Why Illegal Immigrants Fear Leaving

Times Staff Writer

When Alejandro Severino crossed illegally into the United States in 1999, there was no going back.

As security tightened on the U.S. side of the border -- new barriers were built and it was flooded with Border Patrol agents -- a return to central Mexico to visit his wife and child carried the risk that he might not be able to get back to his job in Phoenix.

It made the difficult decision to have his family join him here easier.

Studies show that because it is harder to crisscross the border, illegal immigrants who intended to be in the U.S. for limited stretches may increasingly be choosing to bring their families with them -- and settle permanently.


Today, Severino and his wife own an avocado-colored four-bedroom ranch house in a suburb, where their 9-year-old son, Diego, attends school. Fearing possible deportation, they agreed to be identified only by Alejandro’s mother’s last name. Their story is typical.

“A hundred people come from Mexico to the U.S., but only 20 go from the U.S. to Mexico,” Severino said. “If you return, the border is more dangerous now than ever. How will you get back?”

Mexican government surveys show that 20% of illegal Mexican immigrants returned home after six months in 1992, compared with 7% in 2000.

“The net effect of the militarization of the border since 1993 has been to transform a circular movement of male workers to a settled population of families,” said Douglas S. Massey, a Princeton University sociologist who has long studied the phenomenon. “Once they’re here, they hunker down to stay longer.”
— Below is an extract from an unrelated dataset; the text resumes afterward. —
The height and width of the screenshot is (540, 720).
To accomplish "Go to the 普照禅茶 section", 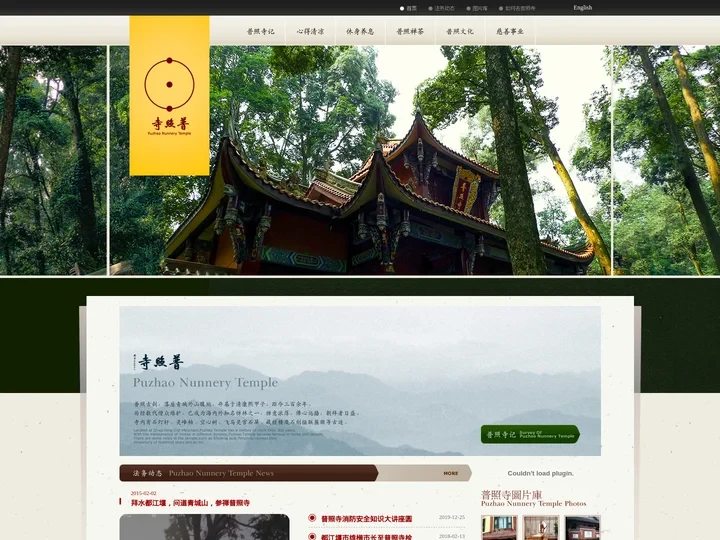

Massey and other analysts argue that if Congress tightens border security again, more illegal immigrants will put down roots in the U.S.

“Every time we try to solve this problem, we end up shooting ourselves in the foot,” said Dawn McClaren, an economist at Arizona State University in Tempe who studies immigration issues.

Advocates of greater border security acknowledge that it may cause some immigrants to stay permanently in the U.S. But they cite census data showing that for 30 years -- well before the border was tightened -- increasing numbers of people born in Mexico were settling in the United States.

Other factors, they contend, have been more important in pushing the number of illegal immigrants to more than 11 million.


“Maybe we would have had 10 million” if security didn’t cause some illegal crossers to stay in the U.S., said Steve Camarota of the Center for Immigration Studies in Washington, which advocates tougher border enforcement. “But the run-up [in illegal immigrants] has more to do with a lack in border enforcement and a sense that America isn’t serious about its laws.”

Data on illegal immigrants are notoriously unreliable because most undocumented immigrants don’t advertise their presence. But several academic studies show that they are staying longer, and suggest that the increased difficulty in crossing the border is a factor.

The probability of returning home started to dip after President Reagan in 1986 signed an amnesty law for illegal immigrants, according to data compiled by Massey and Mexican researchers. It dropped again after 1993, when the U.S. government began fortifying the border in El Paso and San Diego, the two most popular points for illegal entry.

The fortification pushed crossers into the unforgiving deserts of the Southwest. The cost of a coyote, or human smuggler, to bring people into the U.S. has risen from $143 in 1993 to more than $2,000 today. Deaths during crossings soared to a record 460 last year.


Meanwhile, the number of Mexican-born residents living in the U.S. jumped sharply after the border buildup began, census data show.

Felix Lopez’s experience shows why. The Phoenix construction worker easily entered the United States illegally in 1995, and didn’t go back to Mexico until his mother died last year. After a harrowing three-day crossing through the Arizona desert -- during which he said he heard voices of people who had died on earlier treks -- he vowed never to return to Mexico. “I’m not doing it again,” Lopez said of the journey.

The difficulty deters some immigrants from sending for their families.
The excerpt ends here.